Dataset records
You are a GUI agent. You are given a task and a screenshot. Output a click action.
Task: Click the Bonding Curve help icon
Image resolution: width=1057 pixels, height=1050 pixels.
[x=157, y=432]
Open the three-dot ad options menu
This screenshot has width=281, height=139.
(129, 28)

What you need to do
Output the line containing "Task: Click the Bonding Curve help icon" together with all later lines of the entries, exactly as written, through the final line.

Task response
Task: Click the Bonding Curve help icon
Image resolution: width=1057 pixels, height=1050 pixels.
[x=157, y=432]
Open the three-dot ad options menu
This screenshot has width=281, height=139.
(129, 28)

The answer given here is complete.